→ **GOALS**:
1: Copy out the section of the CommonDataModel documentation that opens with the words containing "Base.getindexMethod" and closes with "returned as missing.".
2: Write the next part of the CommonDataModel documentation, picking up right after its last line.

→ **PASSAGE SHOWN**:
━━━

CommonDataModel.GroupsType

A collection of groups with a Dict-like interface dispatching to groupnames and group for keys and getindex respectively.

Base.collectMethod

collect always returns an array. Even if the result of the indexing is a scalar, it is wrapped into a zero-dimensional array.

Base.delete!Method
Base.delete!(a::Attributes, name)

Delete the attribute name from the attribute list a.

Base.filterMethod
data = CommonDataModel.filter(ncv, indices...; accepted_status_flags = nothing)

Load and filter observations by replacing all variables without an acepted status flag to missing. It is used the attribute ancillary_variables to identify the status flag.

# da["data"] is 2D matrix
good_data = NCDatasets.filter(ds["data"],:,:, accepted_status_flags = ["good_data","probably_good_data"])
Base.getindexMethod
v = getindex(ds::AbstractDataset, varname::SymbolOrString)

Return the variable varname in the dataset ds as a CFVariable. The following CF convention are honored when the variable is indexed:

  • _FillValue or missing_value (which can be a list) will be returned as missing.
  • scale_factor and add_offset are applied (output = scale_factor * data_in_file + add_offset)

━━━

→ **COLLECTED MATERIAL**:
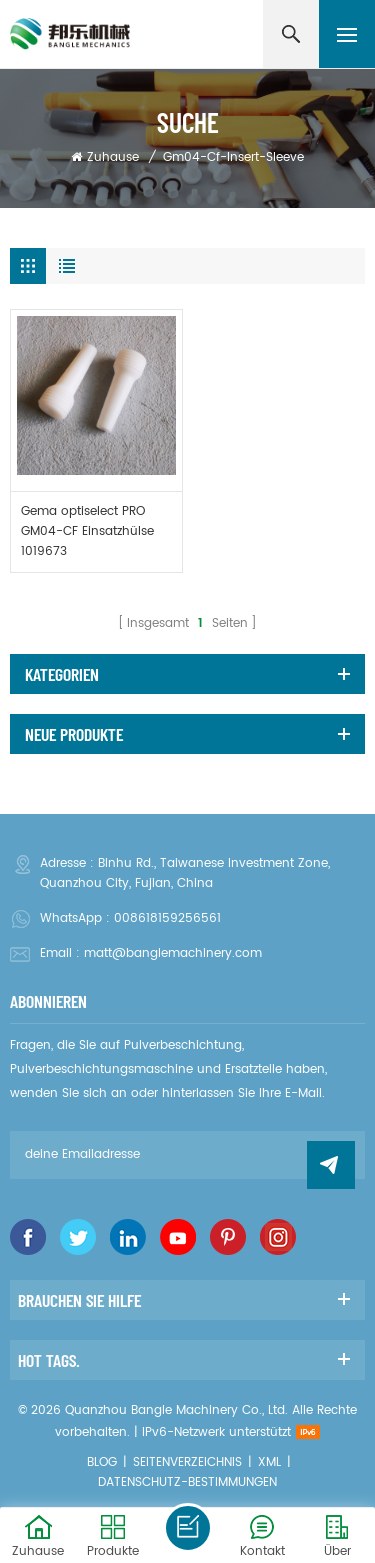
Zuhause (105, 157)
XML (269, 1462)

━━━

→ **EXERCISE ANSWERS**:
1:
Base.getindexMethod
v = getindex(ds::AbstractDataset, varname::SymbolOrString)

Return the variable varname in the dataset ds as a CFVariable. The following CF convention are honored when the variable is indexed:

  • _FillValue or missing_value (which can be a list) will be returned as missing.

2:
  • time variables (recognized by the units attribute and possibly the calendar attribute) are returned usually as DateTime object. Note that CFTime.DateTimeAllLeap, CFTime.DateTimeNoLeap and CF.TimeDateTime360Day cannot be converted to the proleptic gregorian calendar used in julia and are returned as such. (See CFTime.jl for more information about those date types.) If a calendar is defined but not among the ones specified in the CF convention, then the data in the file is not converted into a date structure.

A call getindex(ds, varname) is usually written as ds[varname].

If variable represents a cell boundary, the attributes calendar and units of the related variables are used, if they are not specified. For example:

dimensions:
  time = UNLIMITED; // (5 currently)
  nv = 2;
variables:
  double time(time);
    time:long_name = "time";
    time:units = "hours since 1998-04-019 06:00:00";
    time:bounds = "time_bnds";
  double time_bnds(time,nv);

In this case, the variable time_bnds uses the units and calendar of time because both variables are related thought the bounds attribute following the CF conventions.

See also cfvariable(ds, varname).

Base.getindexMethod
getindex(a::Attributes,name::SymbolOrString)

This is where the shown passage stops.